Vadim Kashtelyan, Nina T. Lichtenberg, Mindy L. Chen, Joseph F. Cheer, Matthew R. Roesch
Current Biology, Volume 24, Issue 21, 3 November 2014, Pages 2564–2568
Dopamine (DA) neurons increase and decrease firing for rewards that are better and worse than expected, respectively. These correlates have been observed at the level of single-unit firing and in measurements of phasic DA release in ventral striatum (VS) [1, 2, 3, 4, 5, 6, 7, 8, 9 and 10]. Here, we ask whether DA release is modulated by delivery of reward, not to oneself, but to a conspecific. It is unknown what, if anything, DA release encodes during social situations in which one animal witnesses another animal receive reward. It might be predicted that DA release will increase, suggesting that watching a conspecific receive reward is a favorable outcome. Conversely, DA release may be entirely dependent on personal experience, or perhaps observation of receipt of reward might be experienced as a negative outcome because another individual, rather than oneself, receives the reward.

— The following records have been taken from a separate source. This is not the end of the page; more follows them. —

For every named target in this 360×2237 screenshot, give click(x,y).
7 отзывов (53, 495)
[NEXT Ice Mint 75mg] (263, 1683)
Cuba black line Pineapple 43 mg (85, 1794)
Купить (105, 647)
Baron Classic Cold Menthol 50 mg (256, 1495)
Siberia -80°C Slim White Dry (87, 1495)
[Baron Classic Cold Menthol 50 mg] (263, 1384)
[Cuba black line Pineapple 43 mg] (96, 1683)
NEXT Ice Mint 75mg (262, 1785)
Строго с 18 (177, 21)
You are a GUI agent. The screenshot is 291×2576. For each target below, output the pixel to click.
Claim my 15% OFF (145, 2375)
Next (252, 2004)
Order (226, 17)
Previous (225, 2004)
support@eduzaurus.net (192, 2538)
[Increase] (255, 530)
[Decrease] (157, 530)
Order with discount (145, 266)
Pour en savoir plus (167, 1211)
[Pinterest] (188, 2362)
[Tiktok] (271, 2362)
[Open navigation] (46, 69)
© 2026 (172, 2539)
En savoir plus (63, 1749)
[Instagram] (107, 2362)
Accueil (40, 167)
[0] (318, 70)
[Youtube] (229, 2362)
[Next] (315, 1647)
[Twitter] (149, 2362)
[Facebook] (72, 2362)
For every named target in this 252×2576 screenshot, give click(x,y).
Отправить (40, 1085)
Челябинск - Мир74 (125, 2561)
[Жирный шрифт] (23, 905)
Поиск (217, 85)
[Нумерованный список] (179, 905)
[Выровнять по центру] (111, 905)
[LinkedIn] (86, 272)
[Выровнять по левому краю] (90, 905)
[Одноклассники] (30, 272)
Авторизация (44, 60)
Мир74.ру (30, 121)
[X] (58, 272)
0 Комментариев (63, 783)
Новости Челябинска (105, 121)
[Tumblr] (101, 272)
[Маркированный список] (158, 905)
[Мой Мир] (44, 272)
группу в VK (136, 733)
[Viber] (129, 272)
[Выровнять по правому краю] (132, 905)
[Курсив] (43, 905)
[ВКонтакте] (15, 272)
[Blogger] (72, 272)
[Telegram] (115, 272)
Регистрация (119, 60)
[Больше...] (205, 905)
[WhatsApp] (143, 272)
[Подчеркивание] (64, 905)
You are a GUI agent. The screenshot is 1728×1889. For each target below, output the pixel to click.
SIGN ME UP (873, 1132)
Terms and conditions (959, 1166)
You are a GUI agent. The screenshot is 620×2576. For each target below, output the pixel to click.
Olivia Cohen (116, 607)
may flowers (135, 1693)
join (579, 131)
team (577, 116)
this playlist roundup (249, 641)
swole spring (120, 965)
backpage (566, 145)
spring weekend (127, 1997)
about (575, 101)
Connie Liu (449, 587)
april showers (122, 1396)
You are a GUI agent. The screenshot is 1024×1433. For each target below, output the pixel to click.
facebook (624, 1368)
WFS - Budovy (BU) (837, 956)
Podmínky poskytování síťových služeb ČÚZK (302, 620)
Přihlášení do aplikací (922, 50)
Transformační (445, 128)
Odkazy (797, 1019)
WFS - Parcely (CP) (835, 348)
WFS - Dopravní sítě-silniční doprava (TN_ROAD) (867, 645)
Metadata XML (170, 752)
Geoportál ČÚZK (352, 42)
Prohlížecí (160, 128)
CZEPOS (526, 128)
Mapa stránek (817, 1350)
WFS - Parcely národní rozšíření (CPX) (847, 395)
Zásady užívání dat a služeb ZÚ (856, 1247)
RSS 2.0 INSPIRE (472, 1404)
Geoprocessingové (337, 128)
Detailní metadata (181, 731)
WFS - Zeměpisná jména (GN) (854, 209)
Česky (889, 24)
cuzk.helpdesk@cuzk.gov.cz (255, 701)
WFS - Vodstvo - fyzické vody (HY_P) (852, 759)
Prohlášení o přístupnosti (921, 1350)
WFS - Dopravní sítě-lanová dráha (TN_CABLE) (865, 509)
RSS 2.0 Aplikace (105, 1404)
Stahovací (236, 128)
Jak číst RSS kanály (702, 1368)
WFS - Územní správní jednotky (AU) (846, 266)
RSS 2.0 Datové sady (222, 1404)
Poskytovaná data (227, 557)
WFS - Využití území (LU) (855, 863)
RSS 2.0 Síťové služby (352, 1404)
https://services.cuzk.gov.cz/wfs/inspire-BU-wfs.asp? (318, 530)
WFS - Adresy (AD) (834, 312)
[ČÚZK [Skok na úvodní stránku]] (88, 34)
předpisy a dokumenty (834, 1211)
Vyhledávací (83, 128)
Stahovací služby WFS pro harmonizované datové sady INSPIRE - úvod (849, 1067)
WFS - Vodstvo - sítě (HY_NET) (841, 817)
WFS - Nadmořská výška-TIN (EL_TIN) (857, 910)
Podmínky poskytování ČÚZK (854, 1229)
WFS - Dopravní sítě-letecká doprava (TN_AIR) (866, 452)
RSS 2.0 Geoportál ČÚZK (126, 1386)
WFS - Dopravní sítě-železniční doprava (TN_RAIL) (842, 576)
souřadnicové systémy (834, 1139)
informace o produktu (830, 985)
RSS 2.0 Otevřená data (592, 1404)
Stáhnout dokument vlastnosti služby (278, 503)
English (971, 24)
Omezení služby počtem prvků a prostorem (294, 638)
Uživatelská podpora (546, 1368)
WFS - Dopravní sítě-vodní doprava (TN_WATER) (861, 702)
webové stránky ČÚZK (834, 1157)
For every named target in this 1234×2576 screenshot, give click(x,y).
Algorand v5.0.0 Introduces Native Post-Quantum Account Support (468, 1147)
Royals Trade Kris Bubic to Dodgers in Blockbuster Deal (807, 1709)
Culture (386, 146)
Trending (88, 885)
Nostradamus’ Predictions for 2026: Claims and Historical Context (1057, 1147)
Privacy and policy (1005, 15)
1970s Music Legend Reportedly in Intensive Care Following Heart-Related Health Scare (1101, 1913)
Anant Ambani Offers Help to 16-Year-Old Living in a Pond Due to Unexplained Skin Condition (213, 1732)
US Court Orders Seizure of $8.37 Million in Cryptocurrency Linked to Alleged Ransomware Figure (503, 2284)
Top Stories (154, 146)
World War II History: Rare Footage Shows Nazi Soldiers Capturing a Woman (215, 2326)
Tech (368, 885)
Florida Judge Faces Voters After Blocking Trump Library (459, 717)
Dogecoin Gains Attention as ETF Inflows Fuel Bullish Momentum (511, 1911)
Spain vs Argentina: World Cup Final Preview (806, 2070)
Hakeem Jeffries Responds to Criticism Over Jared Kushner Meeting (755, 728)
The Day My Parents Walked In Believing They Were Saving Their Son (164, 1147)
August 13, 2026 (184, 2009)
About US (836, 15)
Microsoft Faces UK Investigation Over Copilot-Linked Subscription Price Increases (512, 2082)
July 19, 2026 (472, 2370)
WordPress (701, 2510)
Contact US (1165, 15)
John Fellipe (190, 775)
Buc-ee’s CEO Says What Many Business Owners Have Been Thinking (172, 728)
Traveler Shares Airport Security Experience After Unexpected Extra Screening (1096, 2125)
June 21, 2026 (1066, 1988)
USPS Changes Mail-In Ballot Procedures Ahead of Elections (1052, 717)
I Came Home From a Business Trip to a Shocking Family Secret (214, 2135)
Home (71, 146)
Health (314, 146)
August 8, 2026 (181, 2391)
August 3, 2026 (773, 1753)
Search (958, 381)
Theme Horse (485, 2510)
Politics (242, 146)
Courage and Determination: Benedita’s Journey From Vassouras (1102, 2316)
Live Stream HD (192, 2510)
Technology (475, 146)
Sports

Our data show that animals display a mixture of affective states during observation of conspecific reward, first exhibiting increases in appetitive calls (50 kHz), then exhibiting increases in aversive calls (22 kHz) [11, 12, 13 and 14]. Like ultrasonic vocalizations (USVs), DA signals were modulated by delivery of reward to the conspecific. We show stronger DA release during observation of the conspecific receiving reward relative to observation of reward delivered to an empty box, but only on the first trial. During the following trials, this relationship reversed: DA release was reduced during observation of the conspecific receiving reward. These findings suggest that positive and negative states associated with conspecific reward delivery modulate DA signals related to learning in social situations.